#### Collected data:
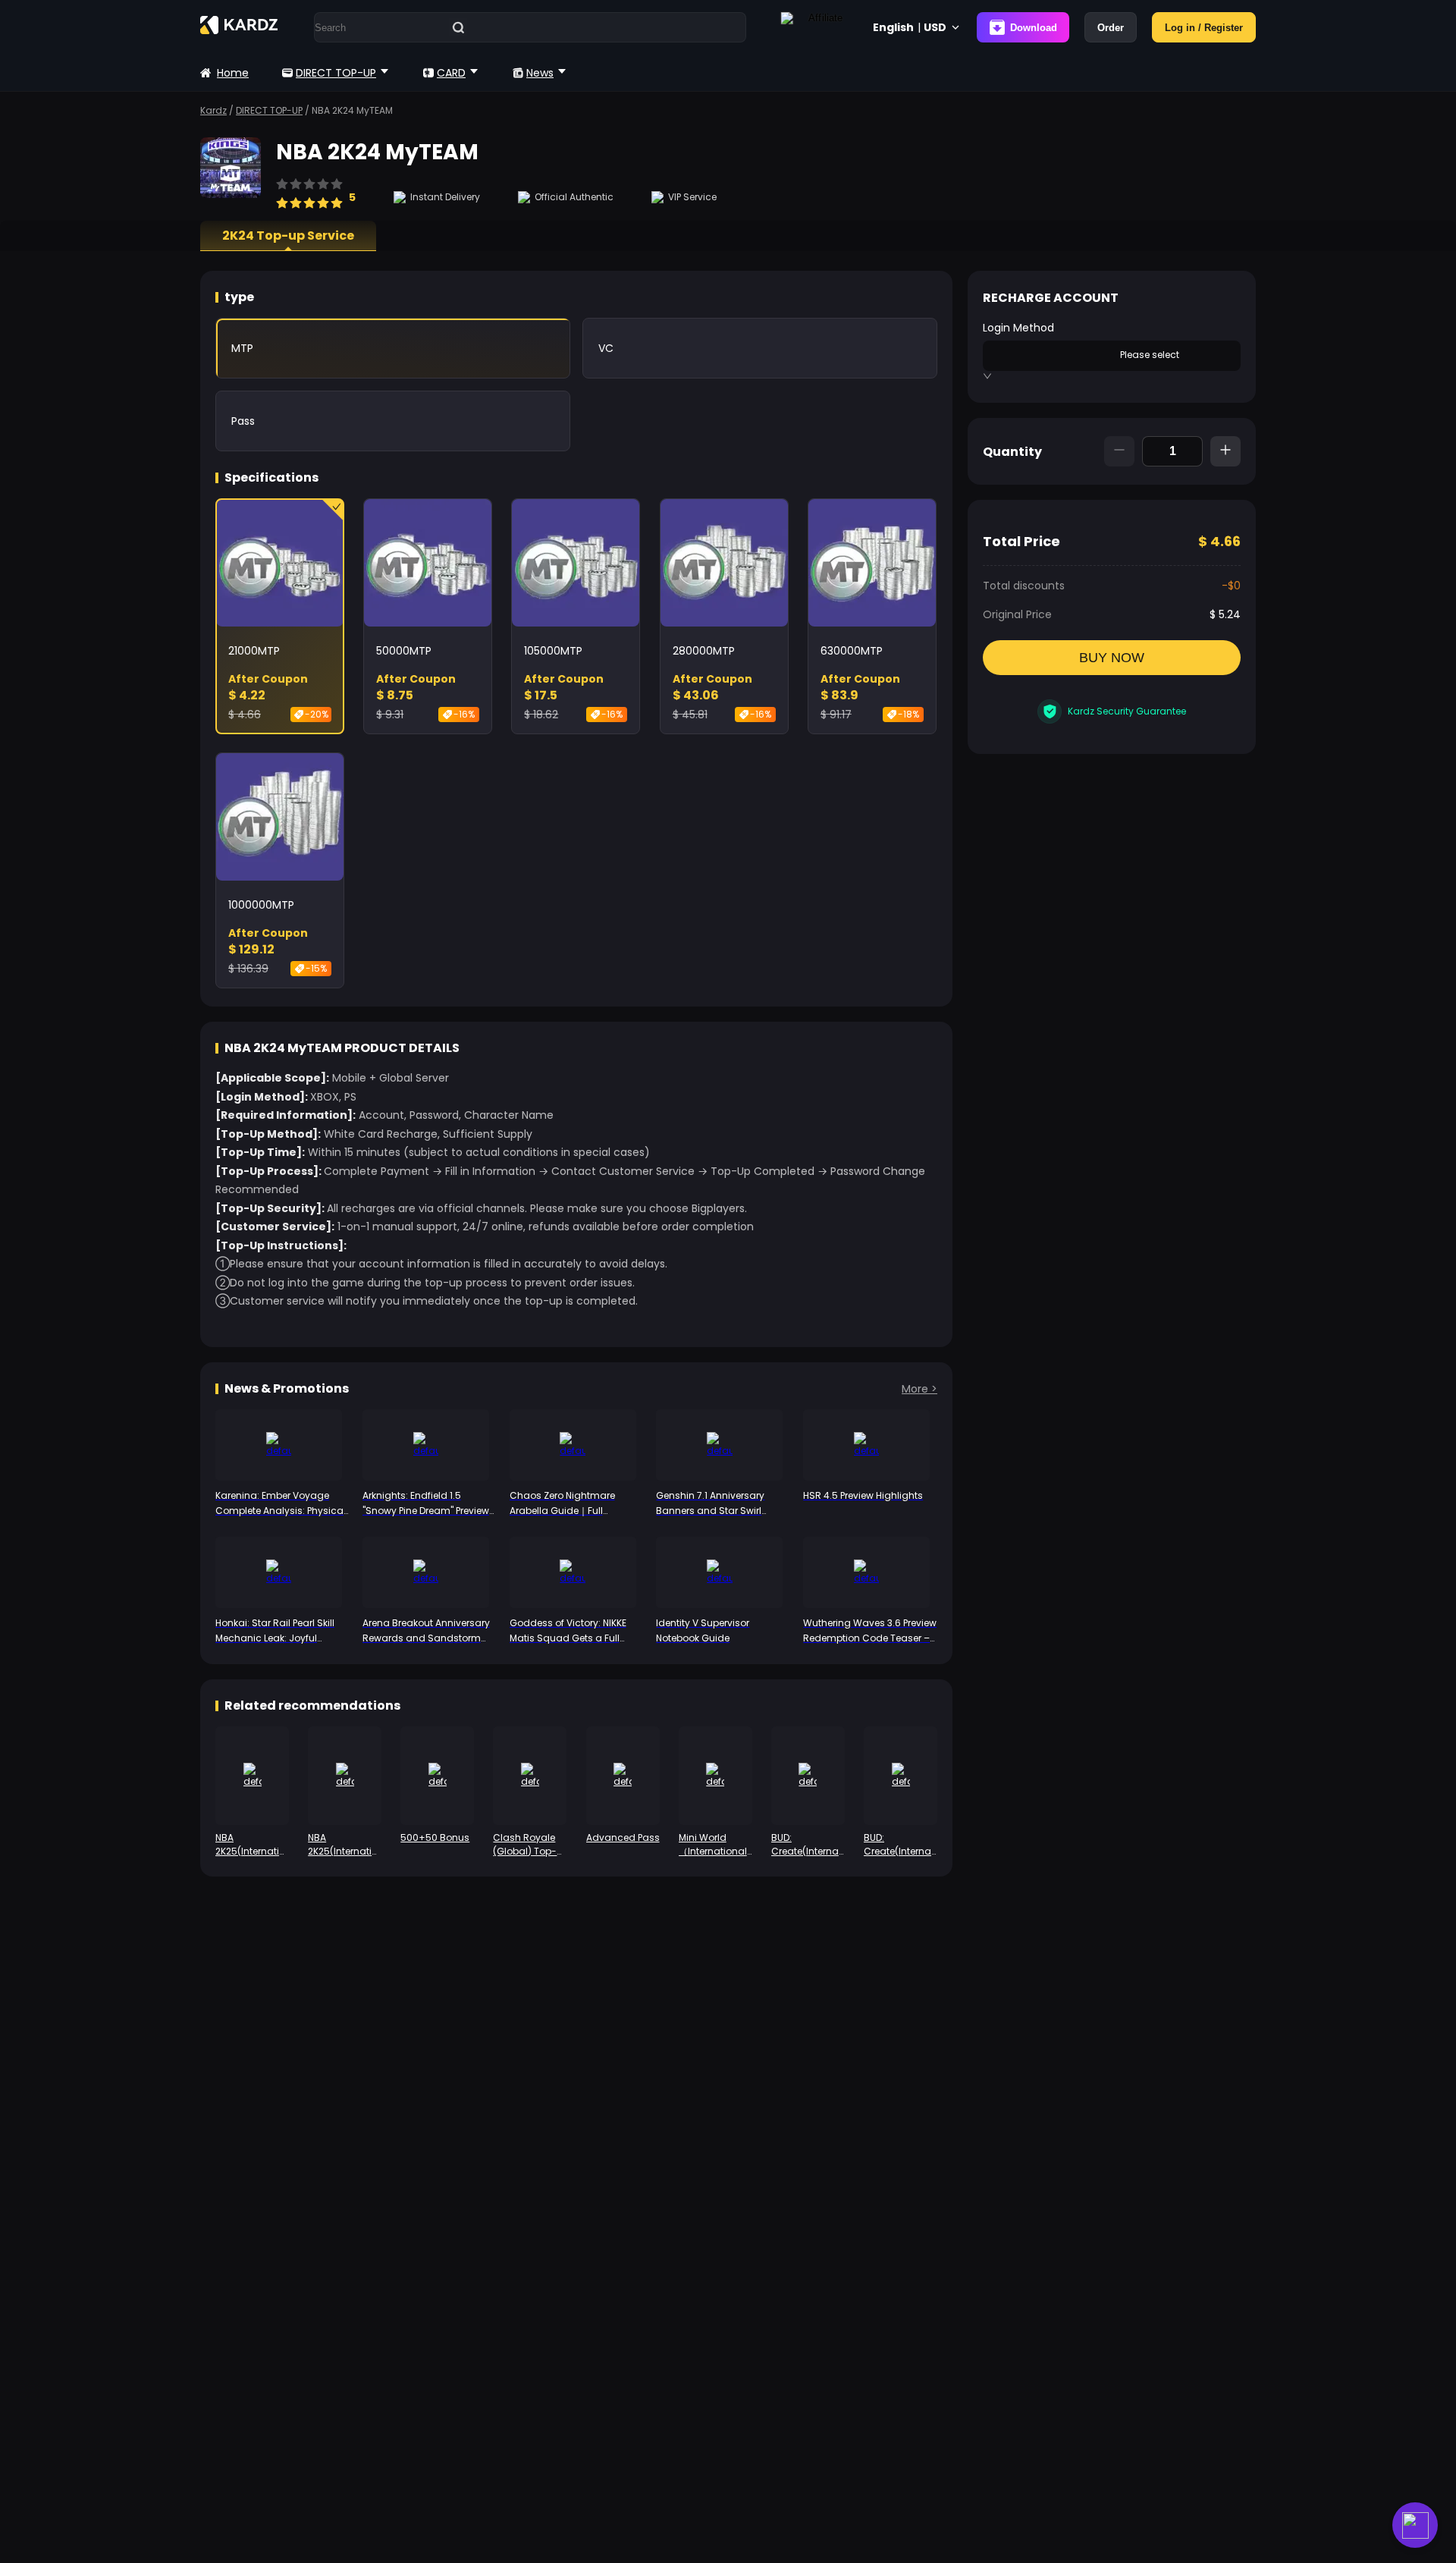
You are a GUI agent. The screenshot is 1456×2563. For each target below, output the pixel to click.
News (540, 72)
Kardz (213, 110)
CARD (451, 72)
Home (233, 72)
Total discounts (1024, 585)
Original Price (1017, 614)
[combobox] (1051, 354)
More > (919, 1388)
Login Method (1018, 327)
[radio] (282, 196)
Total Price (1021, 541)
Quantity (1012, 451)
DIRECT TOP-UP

#### What you have to do:
Reproduce the data above exactly, leaving each picture out.

#### Solution to this exercise:
You are a GUI agent. The screenshot is 1456×2563. For each target below, output the pixel to click.
News (540, 72)
Kardz (213, 110)
CARD (451, 72)
Home (233, 72)
Total discounts (1024, 585)
Original Price (1017, 614)
[combobox] (1051, 354)
More > (919, 1388)
Login Method (1018, 327)
[radio] (282, 196)
Total Price (1021, 541)
Quantity (1012, 451)
DIRECT TOP-UP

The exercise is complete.